● TASK OBJECTIVE
Count the lines of the data that have the word "agent", then report the number without anything else.

● GIVEN DATA

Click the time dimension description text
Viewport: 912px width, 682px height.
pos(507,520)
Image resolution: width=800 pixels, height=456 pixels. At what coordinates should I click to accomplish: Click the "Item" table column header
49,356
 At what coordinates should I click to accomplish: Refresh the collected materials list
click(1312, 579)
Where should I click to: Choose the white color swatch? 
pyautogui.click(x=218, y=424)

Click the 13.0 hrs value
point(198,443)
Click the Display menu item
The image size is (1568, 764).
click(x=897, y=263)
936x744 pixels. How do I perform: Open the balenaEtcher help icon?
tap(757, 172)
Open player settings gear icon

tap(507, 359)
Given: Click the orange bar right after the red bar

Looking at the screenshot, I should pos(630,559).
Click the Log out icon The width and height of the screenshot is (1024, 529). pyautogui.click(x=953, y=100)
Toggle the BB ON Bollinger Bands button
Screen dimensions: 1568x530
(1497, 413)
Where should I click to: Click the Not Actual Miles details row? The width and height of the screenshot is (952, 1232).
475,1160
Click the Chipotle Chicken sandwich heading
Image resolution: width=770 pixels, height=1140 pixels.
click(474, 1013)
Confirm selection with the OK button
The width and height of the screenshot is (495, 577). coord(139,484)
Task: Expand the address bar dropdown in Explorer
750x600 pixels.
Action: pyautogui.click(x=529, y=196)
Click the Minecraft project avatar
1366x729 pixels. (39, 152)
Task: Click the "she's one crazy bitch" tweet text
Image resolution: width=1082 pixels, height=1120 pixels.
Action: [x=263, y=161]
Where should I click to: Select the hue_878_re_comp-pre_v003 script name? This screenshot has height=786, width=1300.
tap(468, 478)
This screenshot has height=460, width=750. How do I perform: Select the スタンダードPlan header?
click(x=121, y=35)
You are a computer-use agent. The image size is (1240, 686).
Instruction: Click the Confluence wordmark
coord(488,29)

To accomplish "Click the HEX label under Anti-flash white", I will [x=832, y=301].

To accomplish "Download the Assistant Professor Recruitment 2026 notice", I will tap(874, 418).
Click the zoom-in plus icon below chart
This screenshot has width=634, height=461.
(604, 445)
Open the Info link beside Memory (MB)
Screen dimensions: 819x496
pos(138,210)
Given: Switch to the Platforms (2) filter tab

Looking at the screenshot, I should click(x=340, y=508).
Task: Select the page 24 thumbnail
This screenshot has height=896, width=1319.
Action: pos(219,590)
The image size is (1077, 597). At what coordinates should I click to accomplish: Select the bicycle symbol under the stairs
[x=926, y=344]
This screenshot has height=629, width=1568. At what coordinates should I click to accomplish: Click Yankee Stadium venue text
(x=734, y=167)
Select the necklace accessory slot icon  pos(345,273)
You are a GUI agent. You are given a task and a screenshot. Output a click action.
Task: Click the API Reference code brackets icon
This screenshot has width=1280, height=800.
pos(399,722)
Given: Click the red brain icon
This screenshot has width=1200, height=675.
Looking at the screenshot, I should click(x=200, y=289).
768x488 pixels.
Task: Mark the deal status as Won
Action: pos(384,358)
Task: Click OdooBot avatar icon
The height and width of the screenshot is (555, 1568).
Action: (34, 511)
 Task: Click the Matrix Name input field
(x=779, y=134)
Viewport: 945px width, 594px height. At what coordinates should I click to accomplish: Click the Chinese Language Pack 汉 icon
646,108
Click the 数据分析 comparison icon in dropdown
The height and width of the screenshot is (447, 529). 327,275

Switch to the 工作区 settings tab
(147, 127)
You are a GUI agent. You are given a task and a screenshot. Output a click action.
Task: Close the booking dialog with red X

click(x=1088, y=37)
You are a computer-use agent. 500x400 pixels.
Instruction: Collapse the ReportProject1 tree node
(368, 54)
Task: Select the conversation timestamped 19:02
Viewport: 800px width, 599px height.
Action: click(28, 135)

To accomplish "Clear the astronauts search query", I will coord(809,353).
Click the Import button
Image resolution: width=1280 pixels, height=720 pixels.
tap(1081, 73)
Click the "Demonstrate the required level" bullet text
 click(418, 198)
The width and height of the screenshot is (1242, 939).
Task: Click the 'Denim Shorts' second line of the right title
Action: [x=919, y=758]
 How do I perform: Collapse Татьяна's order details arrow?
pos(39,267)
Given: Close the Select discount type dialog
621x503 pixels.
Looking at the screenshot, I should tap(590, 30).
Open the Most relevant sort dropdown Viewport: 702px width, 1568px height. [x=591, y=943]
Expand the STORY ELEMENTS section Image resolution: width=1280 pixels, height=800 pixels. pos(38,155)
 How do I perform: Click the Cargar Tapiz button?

● YOUR RESPONSE
4